Клавдия на секунду оторвалась от Максима и недоверчиво поглядела на Романа, как бы спрашивая, правду ли он говорит. Роман, улыбаясь, пожал плечами:

— Послал же бог жену моему брату — души в нем не чает… Еще неизвестно, пошлют ли его на фронт, а она уже белугой ревет. А вот моя женка забежала куда-то и про мужа забыла. Но ведь кто-кто, а я, как политсостав, первый пойду на фронт.

— Положим, первыми уйдем мы, танкисты, — возразил Петр.

— Вон и твоя спешит, — сказала мать Роману, взглянув в окно, и тихо прибавила — Да не расстраивайте вы себя, хлопцы, может быть, еще обойдется. Давайте лучше обедать.

Оставив сына в соседней комнате, Анна Степановна неторопливо переступила порог. Внимательными глазами разглядывала она всех. С таким вниманием она изучала нас, учеников, когда чувствовала, что в классе не все в порядке.

Роман с нарочитым огорчением сказал:

— Где же ты ходишь, Аня? Видишь, как другие жены горюют? Клава уже наплакаться успела…

Анна Степановна скупо улыбнулась. Она была взволнована. Мимоходом приласкав Клавдию, она возбужденно заговорила:

— Я забежала на минутку в сельсовет. Вижу: партийцы наши что-то обсуждают у себя. Но не все. Стокоз вертится в коридоре и ахает. Увидел меня и говорит: «Вам хорошо, вас немцы не тронут, а меня повесят». — . «Почему же, спрашиваю, меня не тронут?» — «Беспартийная вы, хоть и образованная. А мне, малограмотному дураку, достанется». Ух, до чего же мне хотелось морду ему побить!..

— Ну, ты у меня и боевая, Аня! — сказал Роман, обнимая жену.

Она какая-то смешная: прижмется к Роману и отскочит сконфуженная. Может быть, потому, что я, ее бывший ученик, глядел на нее. А Клавдия целуется с Максимом без всякого стеснения.

Петр был веселее всех. Вот это парень! Я ему, танкисту, завидовал. И меня злило то, что Максим сидел, опустив голову, будто все мы уже поумирали и он один остался на белом свете. Правда, ему жаль было расставаться со своими полями, но ведь надо же оборонять их, раз враг войной пошел. Я что-то сказал ему об этом… Он рассердился.

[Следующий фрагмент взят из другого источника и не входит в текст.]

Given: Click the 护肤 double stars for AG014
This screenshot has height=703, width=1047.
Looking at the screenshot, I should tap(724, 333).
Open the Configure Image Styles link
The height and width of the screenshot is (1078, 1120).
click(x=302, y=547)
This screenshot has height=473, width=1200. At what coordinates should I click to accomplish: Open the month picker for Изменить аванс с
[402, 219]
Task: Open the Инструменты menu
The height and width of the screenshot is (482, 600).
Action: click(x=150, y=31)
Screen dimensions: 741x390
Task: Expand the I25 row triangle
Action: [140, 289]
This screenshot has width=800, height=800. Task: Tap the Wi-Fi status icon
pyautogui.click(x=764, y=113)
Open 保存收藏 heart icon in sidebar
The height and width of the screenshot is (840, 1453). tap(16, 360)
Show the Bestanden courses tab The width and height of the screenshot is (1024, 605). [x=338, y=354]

— Молчи, сморчок, ничего ты не понимаешь.

— Ну, ну, полегче, — сказал Роман, вступаясь за меня. — В эту войну и сморчки будут воевать. Война, брат, всеобщая.

Мать испуганно поглядела на меня. Видимо, только теперь она поняла, что я тоже стремлюсь на фронт. Ей страшно было подумать, что, кроме Виктора, который уже несколько лет где-то летает, можем уйти на фронт и мы — все четверо. Пристальным взглядом окинула она нас всех, потом задержала на секунду глаза на мне, на Максиме и со вздохом села за стол.

Петр начал наливать в рюмки водку и собирался произнести тост, но мать опередила его:

— Не надо, Петруша. Помолчи…

Мы пили молча. Затем мать сказала, печально глядя на нас:

— А то нет… давайте выпьем за победу и за то, чтобы мы все вместе… вместе с нашим дорогим соколиком Виктором встретились тут… в этой самой хате.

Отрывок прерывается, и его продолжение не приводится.